The beauty of math is that there is no opinion involved. Only fact. That Girardi makes the Rangers a worse possession team is fact. That worse possession teams are less likely to win is fact. It's no different than you saying, "oh well scientists discovered this but it doesn't FEEL right so I'm going to ignore it." Your right to do so, but that's your problem. Not theirs.




We had a possession team in 2014, went the farthest we ever had since 1994, and then loss to the top possession team in the NHL. Somehow you've concluded from this that possession isn't the answer.

We continue to have this issue of people not understanding that math is objective, but the application of statistics or analytics is not. For one thing, we don't have possession stats, we have possession proxy.

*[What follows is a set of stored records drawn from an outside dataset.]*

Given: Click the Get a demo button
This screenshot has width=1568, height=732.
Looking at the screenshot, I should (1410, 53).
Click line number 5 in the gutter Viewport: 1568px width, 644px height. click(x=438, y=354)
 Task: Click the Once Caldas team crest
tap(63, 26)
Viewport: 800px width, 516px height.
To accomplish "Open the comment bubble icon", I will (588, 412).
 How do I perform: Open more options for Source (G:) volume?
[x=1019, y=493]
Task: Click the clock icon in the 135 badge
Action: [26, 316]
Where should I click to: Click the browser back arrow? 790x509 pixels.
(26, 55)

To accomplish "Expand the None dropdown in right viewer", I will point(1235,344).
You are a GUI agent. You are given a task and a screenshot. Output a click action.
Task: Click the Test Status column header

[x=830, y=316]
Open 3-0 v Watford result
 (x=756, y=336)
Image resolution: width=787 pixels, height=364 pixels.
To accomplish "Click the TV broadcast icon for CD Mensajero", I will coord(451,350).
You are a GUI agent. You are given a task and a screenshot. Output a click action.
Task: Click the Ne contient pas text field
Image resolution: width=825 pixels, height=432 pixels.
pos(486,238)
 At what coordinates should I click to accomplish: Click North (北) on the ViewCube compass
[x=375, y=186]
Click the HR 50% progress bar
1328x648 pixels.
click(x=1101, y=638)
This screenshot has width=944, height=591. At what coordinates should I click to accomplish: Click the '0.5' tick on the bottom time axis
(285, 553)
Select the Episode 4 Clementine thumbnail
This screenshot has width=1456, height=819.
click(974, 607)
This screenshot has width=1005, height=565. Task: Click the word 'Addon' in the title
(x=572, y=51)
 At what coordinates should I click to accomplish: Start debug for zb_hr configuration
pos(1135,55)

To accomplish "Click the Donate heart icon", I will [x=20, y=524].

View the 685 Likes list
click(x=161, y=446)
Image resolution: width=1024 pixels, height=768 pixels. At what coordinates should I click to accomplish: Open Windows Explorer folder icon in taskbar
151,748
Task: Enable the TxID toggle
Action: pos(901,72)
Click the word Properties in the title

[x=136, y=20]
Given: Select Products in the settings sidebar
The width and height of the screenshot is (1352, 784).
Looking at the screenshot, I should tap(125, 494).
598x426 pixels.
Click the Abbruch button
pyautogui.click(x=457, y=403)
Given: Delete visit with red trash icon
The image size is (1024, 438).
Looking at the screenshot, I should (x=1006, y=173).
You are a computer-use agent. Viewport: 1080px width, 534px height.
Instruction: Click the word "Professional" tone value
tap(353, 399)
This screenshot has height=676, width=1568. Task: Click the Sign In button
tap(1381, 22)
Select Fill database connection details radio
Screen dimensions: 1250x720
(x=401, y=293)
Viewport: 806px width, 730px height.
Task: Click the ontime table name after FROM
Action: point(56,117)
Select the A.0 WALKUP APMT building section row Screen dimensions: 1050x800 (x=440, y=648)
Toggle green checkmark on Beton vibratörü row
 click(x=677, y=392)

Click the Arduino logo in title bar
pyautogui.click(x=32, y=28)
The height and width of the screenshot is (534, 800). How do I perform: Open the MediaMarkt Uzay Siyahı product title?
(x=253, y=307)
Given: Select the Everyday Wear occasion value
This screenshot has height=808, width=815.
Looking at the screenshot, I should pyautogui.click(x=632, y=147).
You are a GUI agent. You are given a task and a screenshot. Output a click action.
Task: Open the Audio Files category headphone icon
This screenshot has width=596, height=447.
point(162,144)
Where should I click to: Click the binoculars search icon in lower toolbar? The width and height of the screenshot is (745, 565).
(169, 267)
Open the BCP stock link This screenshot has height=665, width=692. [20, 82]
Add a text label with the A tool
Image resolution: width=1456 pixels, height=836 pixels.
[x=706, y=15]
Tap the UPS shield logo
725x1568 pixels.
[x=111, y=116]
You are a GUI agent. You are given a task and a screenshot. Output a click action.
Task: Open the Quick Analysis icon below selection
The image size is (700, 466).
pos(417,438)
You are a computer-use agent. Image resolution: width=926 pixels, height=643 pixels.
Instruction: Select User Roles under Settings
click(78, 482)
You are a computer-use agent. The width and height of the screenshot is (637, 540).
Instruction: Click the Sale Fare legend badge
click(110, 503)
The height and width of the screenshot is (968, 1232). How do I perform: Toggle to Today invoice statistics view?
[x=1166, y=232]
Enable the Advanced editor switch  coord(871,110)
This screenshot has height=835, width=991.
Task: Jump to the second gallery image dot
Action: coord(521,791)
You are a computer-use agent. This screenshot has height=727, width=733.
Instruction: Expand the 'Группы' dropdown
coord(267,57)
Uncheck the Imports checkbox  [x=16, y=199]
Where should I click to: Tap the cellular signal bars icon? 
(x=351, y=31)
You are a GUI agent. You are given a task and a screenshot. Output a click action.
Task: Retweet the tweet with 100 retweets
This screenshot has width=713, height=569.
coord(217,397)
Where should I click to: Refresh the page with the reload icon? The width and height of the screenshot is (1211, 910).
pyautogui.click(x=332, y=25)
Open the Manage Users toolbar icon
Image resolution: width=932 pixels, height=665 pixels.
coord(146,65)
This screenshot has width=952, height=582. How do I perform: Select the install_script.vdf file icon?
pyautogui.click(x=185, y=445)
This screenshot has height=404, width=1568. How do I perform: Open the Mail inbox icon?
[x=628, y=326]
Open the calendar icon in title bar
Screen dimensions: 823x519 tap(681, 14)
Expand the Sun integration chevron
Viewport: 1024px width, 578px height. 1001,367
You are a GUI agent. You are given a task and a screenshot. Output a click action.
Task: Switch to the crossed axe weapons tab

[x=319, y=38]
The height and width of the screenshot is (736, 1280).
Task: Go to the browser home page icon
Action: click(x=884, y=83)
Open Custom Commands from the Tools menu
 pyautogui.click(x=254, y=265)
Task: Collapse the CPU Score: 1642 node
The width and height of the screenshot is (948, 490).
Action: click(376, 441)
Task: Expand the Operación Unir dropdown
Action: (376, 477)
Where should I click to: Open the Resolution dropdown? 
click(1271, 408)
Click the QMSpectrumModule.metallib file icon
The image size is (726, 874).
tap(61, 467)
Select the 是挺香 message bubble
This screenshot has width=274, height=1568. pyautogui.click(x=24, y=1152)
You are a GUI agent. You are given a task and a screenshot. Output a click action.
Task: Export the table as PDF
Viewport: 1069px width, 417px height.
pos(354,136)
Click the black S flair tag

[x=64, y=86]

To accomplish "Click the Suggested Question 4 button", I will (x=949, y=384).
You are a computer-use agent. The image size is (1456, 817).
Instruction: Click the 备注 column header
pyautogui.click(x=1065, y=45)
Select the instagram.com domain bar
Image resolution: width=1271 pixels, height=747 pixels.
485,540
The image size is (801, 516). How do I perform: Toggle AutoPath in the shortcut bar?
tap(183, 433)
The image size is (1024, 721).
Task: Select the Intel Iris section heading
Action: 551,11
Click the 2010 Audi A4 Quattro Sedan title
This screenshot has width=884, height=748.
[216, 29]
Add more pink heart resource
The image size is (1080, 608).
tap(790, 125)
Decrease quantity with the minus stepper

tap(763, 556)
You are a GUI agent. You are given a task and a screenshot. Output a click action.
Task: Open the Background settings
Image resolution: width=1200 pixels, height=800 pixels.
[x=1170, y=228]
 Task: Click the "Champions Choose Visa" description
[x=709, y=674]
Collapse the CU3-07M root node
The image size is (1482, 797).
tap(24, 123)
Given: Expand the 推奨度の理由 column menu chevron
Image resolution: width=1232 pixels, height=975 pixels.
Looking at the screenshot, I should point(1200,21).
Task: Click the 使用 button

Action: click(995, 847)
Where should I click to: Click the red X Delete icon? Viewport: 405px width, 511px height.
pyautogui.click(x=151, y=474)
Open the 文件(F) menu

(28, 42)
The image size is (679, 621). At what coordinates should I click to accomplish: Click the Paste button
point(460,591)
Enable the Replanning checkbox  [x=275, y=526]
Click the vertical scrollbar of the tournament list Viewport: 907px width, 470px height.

How can their be evidence of something that hasn't happened yet? I mean, I'll tell you that based on the actions of the coaches, other players comments and what we've been able to find out from people who cover the team, the evidence indicates that Girardi is the leader of the defense and losing a player with that impact on the rest of the team is likely to be a problem. The whole team would win less games, purely from the psychological effect. The wins might be more satisfying, but there would be less of them. And before you say it, this is not a Callahan situation where the player had been somewhat marginalized on the ice by the coach. When I say things like that, coming from a perspective of someone who has dissected and analyzed the game for a long time, it's not an opinion without evidence to back it up. It's just that the evidence I have is qualitative. You, and plenty of others, only seem to want to accept quantitative evidence, and that's fine. It's not a reason to dismiss other types of evidence as being valueless.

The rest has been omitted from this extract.